TEXT UNDER STUDY:
——————————
That might be true if you look further into it. I am a casual frontpage reader and the frontpage usually is plastered with AI stuff. Either new bullshit benchmarks, AI workflows, AI editor updates, AI company did something bad (again), or cool(?) projects people vibecoded. I also had arguments about AI used for art on here before and my personal experience usually is people defending their slop art.
Companies are shrinking body counts, so you have less buyers of programming books.
For whatever reason, I forgot that Go uses a gopher as its mascot. But like, their PHP books don't use an elephant.
I dunno, I was just curious if the author could pick an animal to be on the cover, or if it wasn't their choice.
Your book is highly recommended in the Go community.
I will definitely be reading it once I finish "The Go programming language".
If you publish a 3rd edition and I’m not replaced by AI by then, I’ll buy it. :)
On other topics, using AI can fill some gaps, but books summarizing years of hard-won knowledge are priceless. NoStarch is amazing when it comes to such resources. They have an upcoming book on Linux kernel Memory Management for example, the classic Linux tome from Kerrisk and very specialized security books.
——————————
SUPPLIED MATERIAL:
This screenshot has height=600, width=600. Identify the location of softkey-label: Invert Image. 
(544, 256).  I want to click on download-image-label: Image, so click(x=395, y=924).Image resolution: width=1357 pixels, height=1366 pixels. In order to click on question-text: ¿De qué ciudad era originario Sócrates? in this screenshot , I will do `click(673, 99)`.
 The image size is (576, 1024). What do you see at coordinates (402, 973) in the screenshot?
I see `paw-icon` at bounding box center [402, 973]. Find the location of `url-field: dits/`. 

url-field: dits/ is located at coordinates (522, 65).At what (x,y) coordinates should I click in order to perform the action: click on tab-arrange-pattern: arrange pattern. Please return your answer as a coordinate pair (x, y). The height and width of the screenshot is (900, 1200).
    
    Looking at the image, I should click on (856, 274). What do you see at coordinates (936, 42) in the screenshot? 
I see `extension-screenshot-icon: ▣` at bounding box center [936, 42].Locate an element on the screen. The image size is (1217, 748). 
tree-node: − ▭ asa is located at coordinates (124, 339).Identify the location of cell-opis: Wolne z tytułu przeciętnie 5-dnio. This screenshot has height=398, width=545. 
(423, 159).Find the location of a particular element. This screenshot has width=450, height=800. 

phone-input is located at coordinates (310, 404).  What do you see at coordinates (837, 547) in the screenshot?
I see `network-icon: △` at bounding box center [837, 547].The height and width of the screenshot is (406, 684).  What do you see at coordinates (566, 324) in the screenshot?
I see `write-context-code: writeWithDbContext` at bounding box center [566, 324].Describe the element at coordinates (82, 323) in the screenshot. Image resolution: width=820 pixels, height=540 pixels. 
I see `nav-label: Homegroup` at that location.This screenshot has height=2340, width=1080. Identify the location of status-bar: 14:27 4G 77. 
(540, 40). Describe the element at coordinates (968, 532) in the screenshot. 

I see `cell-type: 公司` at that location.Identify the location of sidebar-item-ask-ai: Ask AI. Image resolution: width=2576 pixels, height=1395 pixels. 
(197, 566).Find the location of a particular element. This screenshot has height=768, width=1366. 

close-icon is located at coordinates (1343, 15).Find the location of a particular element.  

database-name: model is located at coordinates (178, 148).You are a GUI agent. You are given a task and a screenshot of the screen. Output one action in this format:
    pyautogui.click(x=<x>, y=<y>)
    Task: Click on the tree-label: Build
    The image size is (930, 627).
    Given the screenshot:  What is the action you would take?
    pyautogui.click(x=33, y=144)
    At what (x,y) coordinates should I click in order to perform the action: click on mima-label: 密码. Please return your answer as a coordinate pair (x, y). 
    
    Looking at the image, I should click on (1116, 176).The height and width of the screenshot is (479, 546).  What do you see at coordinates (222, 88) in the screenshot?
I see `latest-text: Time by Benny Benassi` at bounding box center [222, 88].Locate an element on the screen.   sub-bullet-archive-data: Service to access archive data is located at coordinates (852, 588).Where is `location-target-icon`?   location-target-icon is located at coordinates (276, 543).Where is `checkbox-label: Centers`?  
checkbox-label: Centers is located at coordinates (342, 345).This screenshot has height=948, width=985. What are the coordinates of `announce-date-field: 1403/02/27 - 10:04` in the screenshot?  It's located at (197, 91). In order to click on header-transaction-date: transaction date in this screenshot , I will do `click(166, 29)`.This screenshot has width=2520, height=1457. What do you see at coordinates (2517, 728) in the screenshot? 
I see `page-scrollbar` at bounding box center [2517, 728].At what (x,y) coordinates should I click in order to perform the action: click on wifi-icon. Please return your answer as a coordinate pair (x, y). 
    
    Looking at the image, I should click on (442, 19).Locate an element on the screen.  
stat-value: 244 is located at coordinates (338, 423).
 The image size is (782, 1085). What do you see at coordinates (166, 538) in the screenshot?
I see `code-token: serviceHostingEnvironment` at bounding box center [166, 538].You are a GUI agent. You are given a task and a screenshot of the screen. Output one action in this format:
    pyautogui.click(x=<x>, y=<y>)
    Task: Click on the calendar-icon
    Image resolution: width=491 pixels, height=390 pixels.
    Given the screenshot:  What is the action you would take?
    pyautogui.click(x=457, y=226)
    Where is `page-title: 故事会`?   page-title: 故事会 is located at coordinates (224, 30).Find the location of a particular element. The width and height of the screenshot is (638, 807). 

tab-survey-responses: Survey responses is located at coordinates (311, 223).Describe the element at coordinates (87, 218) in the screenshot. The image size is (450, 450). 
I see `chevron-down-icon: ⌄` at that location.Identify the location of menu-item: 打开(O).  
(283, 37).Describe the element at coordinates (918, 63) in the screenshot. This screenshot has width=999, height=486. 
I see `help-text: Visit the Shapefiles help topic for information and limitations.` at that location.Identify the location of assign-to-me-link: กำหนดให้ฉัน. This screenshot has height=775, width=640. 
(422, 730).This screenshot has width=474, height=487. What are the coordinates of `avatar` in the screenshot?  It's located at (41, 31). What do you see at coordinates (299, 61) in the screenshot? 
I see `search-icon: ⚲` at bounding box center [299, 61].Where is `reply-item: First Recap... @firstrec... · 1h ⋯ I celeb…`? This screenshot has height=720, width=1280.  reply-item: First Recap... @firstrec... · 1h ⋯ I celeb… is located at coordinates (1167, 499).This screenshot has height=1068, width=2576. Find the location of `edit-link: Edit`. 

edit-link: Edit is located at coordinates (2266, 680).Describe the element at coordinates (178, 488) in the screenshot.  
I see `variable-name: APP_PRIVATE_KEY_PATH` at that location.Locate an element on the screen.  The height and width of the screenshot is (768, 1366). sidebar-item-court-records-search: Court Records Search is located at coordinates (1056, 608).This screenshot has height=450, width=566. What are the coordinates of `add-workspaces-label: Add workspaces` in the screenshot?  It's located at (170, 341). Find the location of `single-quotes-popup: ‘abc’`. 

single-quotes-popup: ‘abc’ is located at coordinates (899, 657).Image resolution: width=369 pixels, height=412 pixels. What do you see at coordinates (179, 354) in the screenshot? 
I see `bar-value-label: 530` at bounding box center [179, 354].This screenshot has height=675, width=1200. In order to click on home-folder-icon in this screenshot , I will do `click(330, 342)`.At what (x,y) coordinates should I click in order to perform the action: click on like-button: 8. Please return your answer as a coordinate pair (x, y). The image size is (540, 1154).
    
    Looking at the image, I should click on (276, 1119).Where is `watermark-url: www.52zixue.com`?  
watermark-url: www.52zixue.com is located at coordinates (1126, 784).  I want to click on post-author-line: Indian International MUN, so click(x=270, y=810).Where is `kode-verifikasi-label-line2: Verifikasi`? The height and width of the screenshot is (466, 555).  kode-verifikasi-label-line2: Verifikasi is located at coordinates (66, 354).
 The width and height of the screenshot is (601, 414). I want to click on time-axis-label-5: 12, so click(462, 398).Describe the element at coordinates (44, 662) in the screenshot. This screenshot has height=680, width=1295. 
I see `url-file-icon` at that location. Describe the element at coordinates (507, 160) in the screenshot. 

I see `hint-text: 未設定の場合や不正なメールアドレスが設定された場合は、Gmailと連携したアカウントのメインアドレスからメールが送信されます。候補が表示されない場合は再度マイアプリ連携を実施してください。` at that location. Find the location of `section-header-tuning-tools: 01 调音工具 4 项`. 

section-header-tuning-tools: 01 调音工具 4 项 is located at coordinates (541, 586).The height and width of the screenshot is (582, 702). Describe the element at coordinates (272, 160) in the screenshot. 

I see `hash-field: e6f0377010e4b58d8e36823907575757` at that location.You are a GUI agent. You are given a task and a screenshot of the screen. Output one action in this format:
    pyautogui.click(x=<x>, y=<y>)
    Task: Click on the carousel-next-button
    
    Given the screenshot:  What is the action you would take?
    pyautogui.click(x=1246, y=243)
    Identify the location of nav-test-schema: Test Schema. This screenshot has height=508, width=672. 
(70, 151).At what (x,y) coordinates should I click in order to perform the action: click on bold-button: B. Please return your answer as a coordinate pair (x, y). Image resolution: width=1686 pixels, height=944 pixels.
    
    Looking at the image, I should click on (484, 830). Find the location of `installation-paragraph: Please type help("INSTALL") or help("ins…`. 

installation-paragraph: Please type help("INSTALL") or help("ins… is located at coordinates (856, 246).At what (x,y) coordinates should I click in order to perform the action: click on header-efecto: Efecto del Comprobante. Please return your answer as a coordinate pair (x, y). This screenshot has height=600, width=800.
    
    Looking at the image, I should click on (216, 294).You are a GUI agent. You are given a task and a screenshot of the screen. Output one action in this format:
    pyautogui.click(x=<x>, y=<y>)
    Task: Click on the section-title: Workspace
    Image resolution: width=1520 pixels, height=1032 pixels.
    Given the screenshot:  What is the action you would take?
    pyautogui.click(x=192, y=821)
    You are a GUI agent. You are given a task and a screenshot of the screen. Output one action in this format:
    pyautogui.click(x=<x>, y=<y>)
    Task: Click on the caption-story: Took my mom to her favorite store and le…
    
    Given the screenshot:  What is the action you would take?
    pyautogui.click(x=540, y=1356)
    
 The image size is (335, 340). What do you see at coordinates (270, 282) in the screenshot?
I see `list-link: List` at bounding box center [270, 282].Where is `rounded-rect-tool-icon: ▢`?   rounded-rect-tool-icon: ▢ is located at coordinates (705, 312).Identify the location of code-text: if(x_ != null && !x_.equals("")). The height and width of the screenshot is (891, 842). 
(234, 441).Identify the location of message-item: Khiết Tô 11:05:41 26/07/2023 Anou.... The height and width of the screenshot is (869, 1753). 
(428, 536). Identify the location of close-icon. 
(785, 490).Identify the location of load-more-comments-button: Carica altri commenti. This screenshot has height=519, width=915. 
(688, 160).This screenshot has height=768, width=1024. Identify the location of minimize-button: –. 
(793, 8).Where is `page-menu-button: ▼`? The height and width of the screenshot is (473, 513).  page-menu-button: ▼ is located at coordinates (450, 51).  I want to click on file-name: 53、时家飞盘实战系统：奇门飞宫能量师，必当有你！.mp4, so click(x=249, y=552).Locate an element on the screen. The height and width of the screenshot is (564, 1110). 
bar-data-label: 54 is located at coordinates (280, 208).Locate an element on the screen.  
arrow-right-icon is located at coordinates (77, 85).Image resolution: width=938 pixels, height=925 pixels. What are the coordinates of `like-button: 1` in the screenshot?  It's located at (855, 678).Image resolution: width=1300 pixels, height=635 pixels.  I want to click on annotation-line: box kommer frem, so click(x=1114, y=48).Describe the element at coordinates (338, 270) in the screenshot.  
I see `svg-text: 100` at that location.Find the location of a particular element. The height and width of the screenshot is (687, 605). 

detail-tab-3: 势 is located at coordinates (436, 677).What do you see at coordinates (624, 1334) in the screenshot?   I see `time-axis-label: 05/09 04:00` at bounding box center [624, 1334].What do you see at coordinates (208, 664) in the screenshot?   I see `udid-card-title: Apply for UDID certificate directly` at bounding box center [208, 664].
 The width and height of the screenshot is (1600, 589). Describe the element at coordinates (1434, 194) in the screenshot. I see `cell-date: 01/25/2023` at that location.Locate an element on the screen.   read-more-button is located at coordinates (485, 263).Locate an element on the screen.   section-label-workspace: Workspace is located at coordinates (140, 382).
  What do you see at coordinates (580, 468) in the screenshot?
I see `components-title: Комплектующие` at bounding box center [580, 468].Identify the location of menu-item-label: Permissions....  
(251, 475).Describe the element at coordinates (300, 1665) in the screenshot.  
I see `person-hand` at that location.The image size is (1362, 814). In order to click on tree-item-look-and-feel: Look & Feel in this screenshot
——————————
EXERCISE REQUIREMENTS:
a: According to the comment thread about programming books, why are there fewer buyers of programming books?
b: In the comment thread about programming books, which book does one commenter plan to finish before reading the recommended Go book?
c: Continue the comment thread about programming books from its last sentence.
The entries aren't needed for any of this.

TASK RESULTS:
a: Companies are shrinking body counts, so there are fewer people to buy programming books.

b: "The Go programming language."

c:
On the other hand I cancelled my O’Reilly sub because I didn’t read enough to make it worth the price and now I purchase DRM-free e-books individually, as needed.
As for how I feel, I think that LLM companies are incredibly short sighted. If I was them, I’d be funding newspapers, non fiction writers, fiction writers, and artists in general in exchange for the exclusive rights to index. They get content to improve their models and the world gets new knowledge and art. But considering the public good is passé and LLMs have done pretty well by stealing everything. This might be why I’m not a billionaire.